A charter school for low-income students in Washington, DC, is assigning grades in non-academic categories, such as organisation and accountability
Spotted: A charter school in Washington, DC, is highlighting the importance of students’ emotional skills by assigning them grades. While the students are still graded based on their performance in traditional academic courses, they also receive a mark (from 1 to 4) for categories that include organisation, timeliness and accountability.
Students at the Capital City Public Charter School must also present their work regularly, with the intended goal being the development of public speaking skills, and attend a daily advisory class, which is limited to no more than 10 students. This is designed to be a space where students can discuss personal issues as well as academic ones.
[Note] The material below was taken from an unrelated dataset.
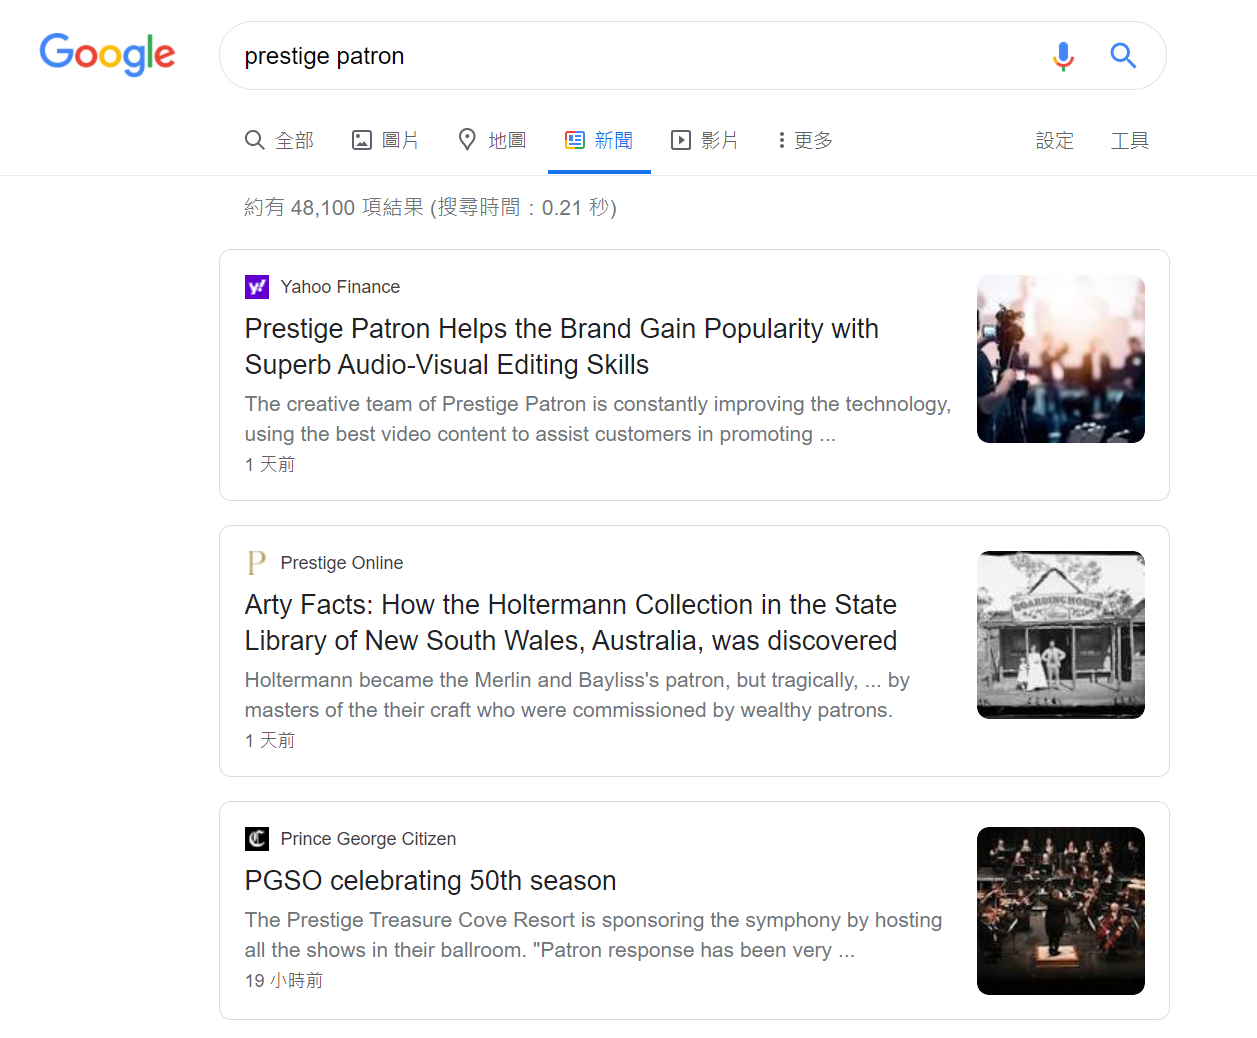1257x1038 pixels.
Task: Click the Prince George Citizen source icon
Action: point(257,839)
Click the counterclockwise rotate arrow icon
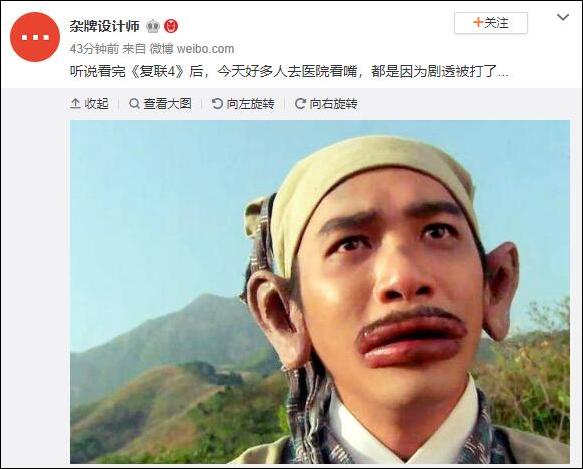 click(217, 104)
School officials say the development of social and emotional learning abilities, or SEL, helps students measure their own progress while highlighting the important role these skills play in their future.
“I’m not saying test scores should be out the door,” Laina Cox, Capital City’s middle school principal, told hechingerreport.org. “What I’m saying is they shouldn’t be the only way we are judging our kids.”
Of the school’s nearly 1,000 students, 74 per cent of them are from low-income families and are mostly black and Latino. The school boasts a 98 per cent graduation rate among its five-year high school students and 45 per cent of the school’s first class of seniors (2012) earned a college degree within six years of graduating. The US average for low-income students is 14 per cent.